Ezéchiel 20, 27-44

L’expérience de Dieu chez sainte Elizabeth de Hongrie

André Vauchez

Histoire des saints et de la sainteté chrétienne, Tome VI, p. 128s

 

On se ferait une fausse idée de sainte Elizabeth de Hongrie en voyant dans sa charité la simple expression d’un tempérament généreux ou d’une douceur naturelle. Cette femme pouvait être dure et on l’accusa de l’être lorsqu’elle se sépara de ses enfants pour mieux servir les déshérités, ou encore lorsqu’elle accueillit sans verser de larmes les restes de son époux ramenés d’Italie. Au-delà de ces questions de caractère, il est certain que ses comportements, qui l’ont fait traiter de folle par certains de ses proches, ne trouvent leur explication que dans une expérience religieuse très profonde. A partir de la fin du XIII° siècle, ont circulé dans toute la chrétienté des révélations attribuées à sainte Elizabeth, dont l’authenticité est plus que douteuse. Mais il est significatif que l’on ait admis, sans discussion, que son intimité avec Dieu était telle qu’elle aurait pu recevoir de lui des messages particuliers. Nous sommes malheureusement bien moins renseignés sur la vie spirituelle de sainte Elizabeth que sur ses bonnes œuvres, mais ce que nous en disent ses compagnes, Guda et Isentrude, suffit à suggérer qu’elle fut une authentique mystique. Non contente de prier jour et nuit, elle entretenait avec le Seigneur un dialogue confiante et intime, marqué par des rires, des pleurs et des chants d’action de grâces. Le Christ est pour elle une personne vivante dont elle reçoit des consolations dans ses épreuves et auquel elle demande une protection particulière lorsque tous ceux qui auraient dû la soutenir la persécutent. Ayant tout laissé pour le Christ, elle aspire à s’unir à lui, comme en témoigne le passage suivant de la déposition des servantes : Elle resta longtemps dans un profond silence, ne prononçant pas un seul mot ; enfin ces paroles lui échappèrent tout à coup : Oui, Seigneur, vous voulez être avec moi, et je veux être avec vous et n’être jamais séparée de vous. Plus tard, elles lui demandèrent de leur dire, pour l’honneur de Dieu et pour leur édification, ce qu’elle avait vu. Elle se laissa convaincre par leur importunité : J’ai vu, leur dit-elle, le ciel ouvert et Jésus se penchant vers moi avec une extrême bonté, me montrant le visage le plus ouvert. J’étais inondée d’une joie ineffable de le voir ; quand il se retirait, j’étais accablée d’une grande tristesse ; alors il eut pitié de moi et me réjouit encore une fois de la vue de son visage,et me dit : Si tu veux être à moi, je veux bien être à toi.
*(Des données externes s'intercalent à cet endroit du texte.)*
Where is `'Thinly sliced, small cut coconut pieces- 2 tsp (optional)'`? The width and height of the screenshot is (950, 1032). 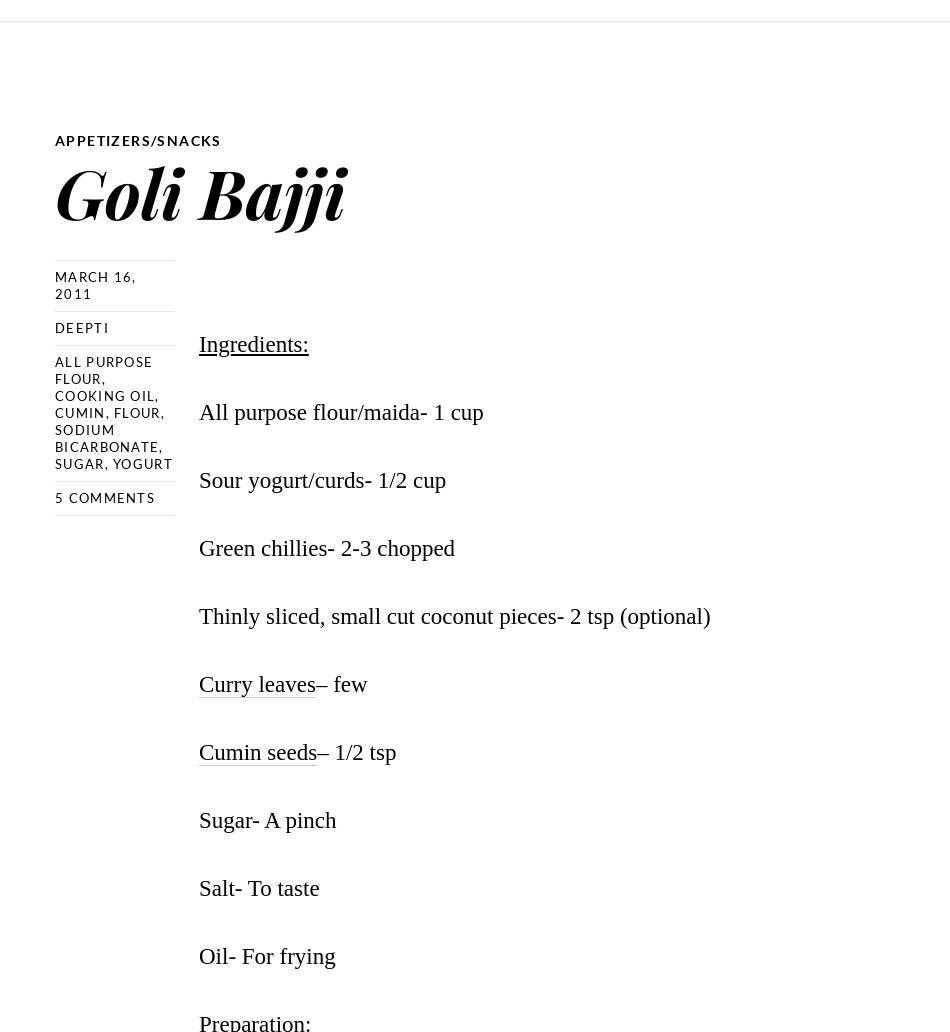
'Thinly sliced, small cut coconut pieces- 2 tsp (optional)' is located at coordinates (199, 616). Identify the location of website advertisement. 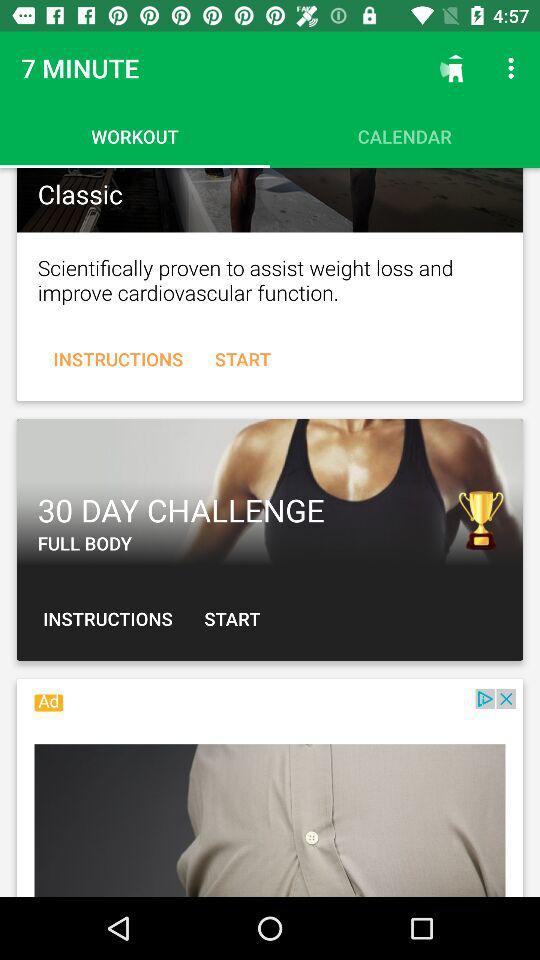
(270, 793).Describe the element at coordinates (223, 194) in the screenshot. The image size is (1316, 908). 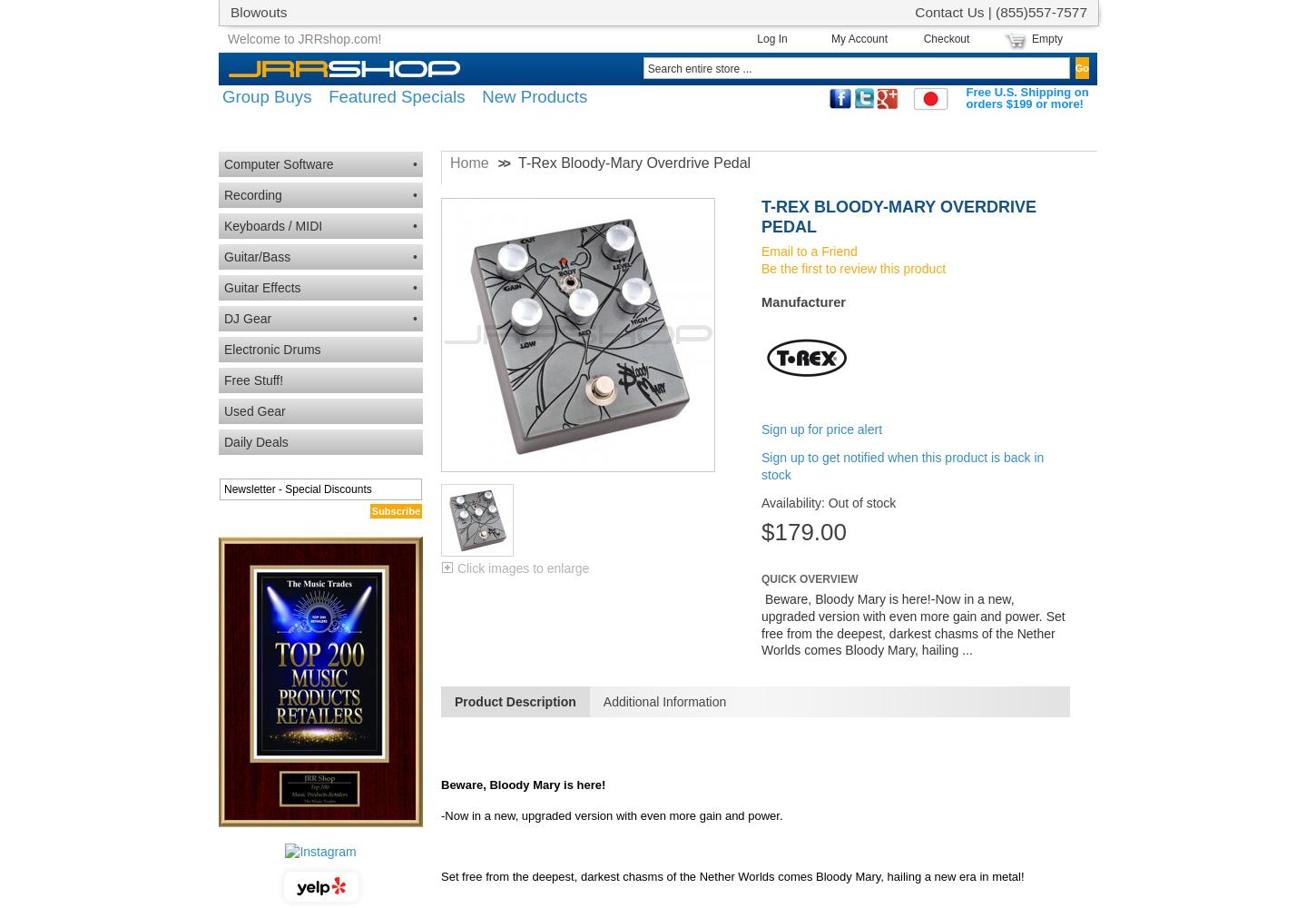
I see `'Recording'` at that location.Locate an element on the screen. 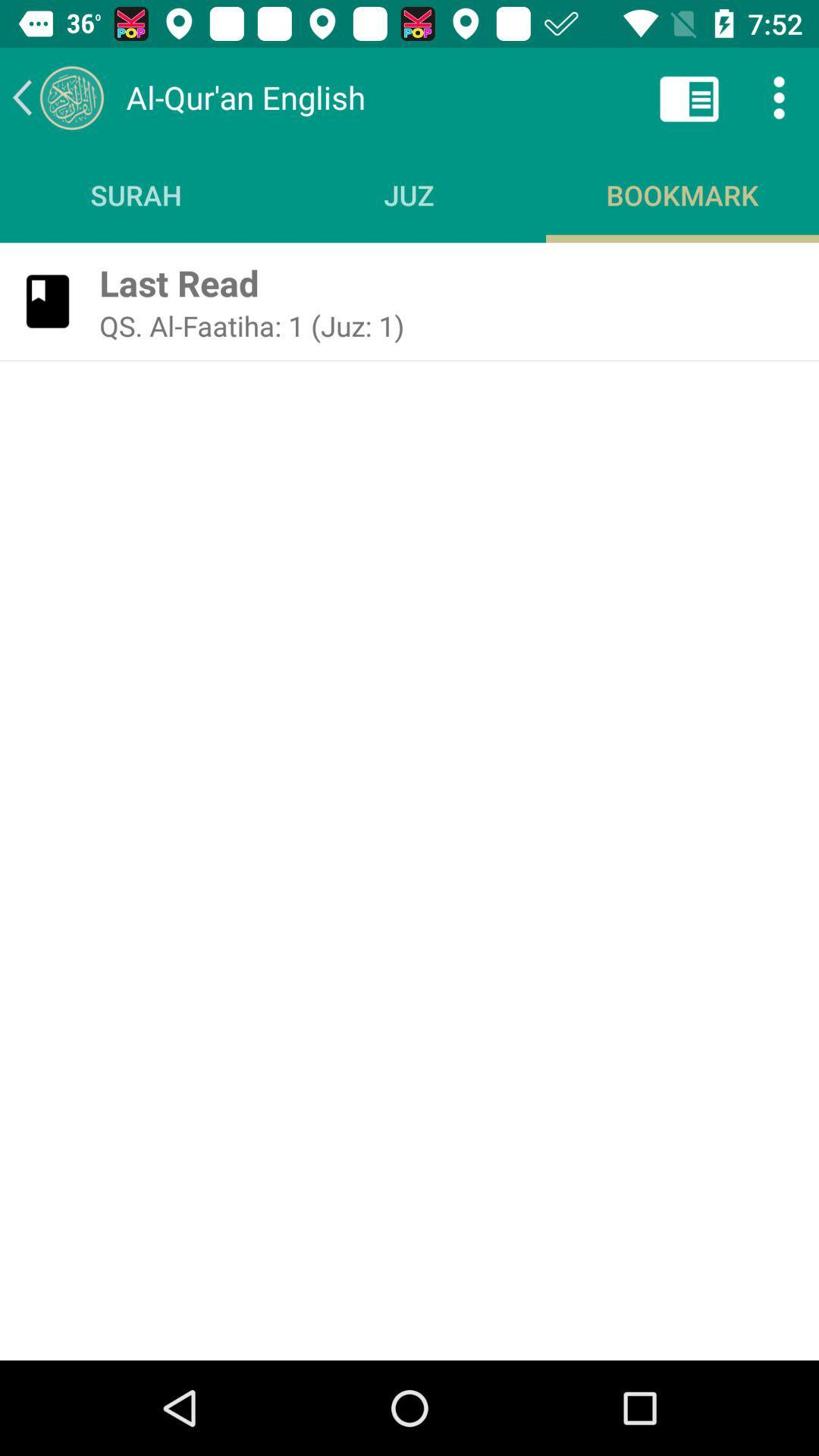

Dans un langage qui est celui de l’amour courtois, ce dialogue de l’amant et de l’âme aimée atteste la profondeur de sa relation à Dieu, consolateur des affligés, qui se manifesta une dernière fois au moment de sa mort, lorsqu’elle déclara, juste avant de s’endormir dans la paix : Le moment arrive où le Dieu tout-puissant appelle ses amis aux noces célestes.